Activity: Transcribe exactly the line containing "1008x732 pixels. At" and each line after it, through the end of the entries, with nothing before or after.
◆ ◆ ◆
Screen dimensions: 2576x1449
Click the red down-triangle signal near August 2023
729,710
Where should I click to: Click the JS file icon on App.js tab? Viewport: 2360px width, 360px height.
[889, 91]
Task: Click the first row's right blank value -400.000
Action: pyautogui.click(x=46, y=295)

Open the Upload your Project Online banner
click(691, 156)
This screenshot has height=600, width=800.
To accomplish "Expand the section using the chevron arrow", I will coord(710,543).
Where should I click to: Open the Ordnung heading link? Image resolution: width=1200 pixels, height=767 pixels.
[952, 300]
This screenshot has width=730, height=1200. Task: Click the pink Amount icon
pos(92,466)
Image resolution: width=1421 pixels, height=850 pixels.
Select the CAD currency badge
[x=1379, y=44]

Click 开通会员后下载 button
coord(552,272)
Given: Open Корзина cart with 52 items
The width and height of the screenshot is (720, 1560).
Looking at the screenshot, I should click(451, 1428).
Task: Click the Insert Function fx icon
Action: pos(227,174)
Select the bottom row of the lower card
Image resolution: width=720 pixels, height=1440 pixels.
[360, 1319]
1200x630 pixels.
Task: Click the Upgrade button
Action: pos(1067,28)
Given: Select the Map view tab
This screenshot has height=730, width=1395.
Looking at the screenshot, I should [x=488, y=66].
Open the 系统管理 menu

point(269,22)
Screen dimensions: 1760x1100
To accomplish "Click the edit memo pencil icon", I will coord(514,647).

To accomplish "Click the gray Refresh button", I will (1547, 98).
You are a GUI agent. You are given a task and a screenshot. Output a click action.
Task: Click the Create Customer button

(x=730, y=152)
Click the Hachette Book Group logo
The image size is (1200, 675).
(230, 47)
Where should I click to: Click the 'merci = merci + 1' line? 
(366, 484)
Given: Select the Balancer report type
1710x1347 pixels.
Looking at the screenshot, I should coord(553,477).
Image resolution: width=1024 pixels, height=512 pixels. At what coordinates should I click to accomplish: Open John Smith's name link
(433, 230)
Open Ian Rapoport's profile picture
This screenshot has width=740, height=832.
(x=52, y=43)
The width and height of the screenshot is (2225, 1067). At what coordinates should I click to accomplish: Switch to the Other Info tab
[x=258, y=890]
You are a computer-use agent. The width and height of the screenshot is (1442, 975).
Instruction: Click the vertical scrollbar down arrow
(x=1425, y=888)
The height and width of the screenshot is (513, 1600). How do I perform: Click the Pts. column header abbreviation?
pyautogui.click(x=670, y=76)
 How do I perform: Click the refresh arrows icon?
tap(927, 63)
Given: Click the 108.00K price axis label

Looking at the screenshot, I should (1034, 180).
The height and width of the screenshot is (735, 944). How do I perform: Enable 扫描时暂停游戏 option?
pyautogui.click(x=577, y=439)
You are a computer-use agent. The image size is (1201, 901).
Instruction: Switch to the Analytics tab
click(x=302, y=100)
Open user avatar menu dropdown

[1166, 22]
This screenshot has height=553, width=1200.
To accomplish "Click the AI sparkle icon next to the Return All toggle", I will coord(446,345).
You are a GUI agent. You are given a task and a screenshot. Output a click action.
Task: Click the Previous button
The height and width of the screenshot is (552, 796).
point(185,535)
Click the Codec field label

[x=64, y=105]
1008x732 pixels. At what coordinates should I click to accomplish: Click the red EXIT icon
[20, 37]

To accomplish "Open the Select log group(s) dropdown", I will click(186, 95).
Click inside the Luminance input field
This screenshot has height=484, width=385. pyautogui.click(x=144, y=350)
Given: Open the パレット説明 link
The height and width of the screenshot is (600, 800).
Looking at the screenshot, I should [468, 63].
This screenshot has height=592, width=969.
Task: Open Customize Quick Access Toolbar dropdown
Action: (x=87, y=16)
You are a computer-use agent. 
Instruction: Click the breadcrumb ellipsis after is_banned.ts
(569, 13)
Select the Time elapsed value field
◆ ◆ ◆
Solved exercise:
1008x732 pixels. At what coordinates should I click to accomplish: Click the red EXIT icon
[20, 37]

To accomplish "Open the Select log group(s) dropdown", I will click(186, 95).
Click inside the Luminance input field
This screenshot has height=484, width=385. pyautogui.click(x=144, y=350)
Given: Open the パレット説明 link
The height and width of the screenshot is (600, 800).
Looking at the screenshot, I should [468, 63].
This screenshot has height=592, width=969.
Task: Open Customize Quick Access Toolbar dropdown
Action: (x=87, y=16)
You are a computer-use agent. 
Instruction: Click the breadcrumb ellipsis after is_banned.ts
(569, 13)
Select the Time elapsed value field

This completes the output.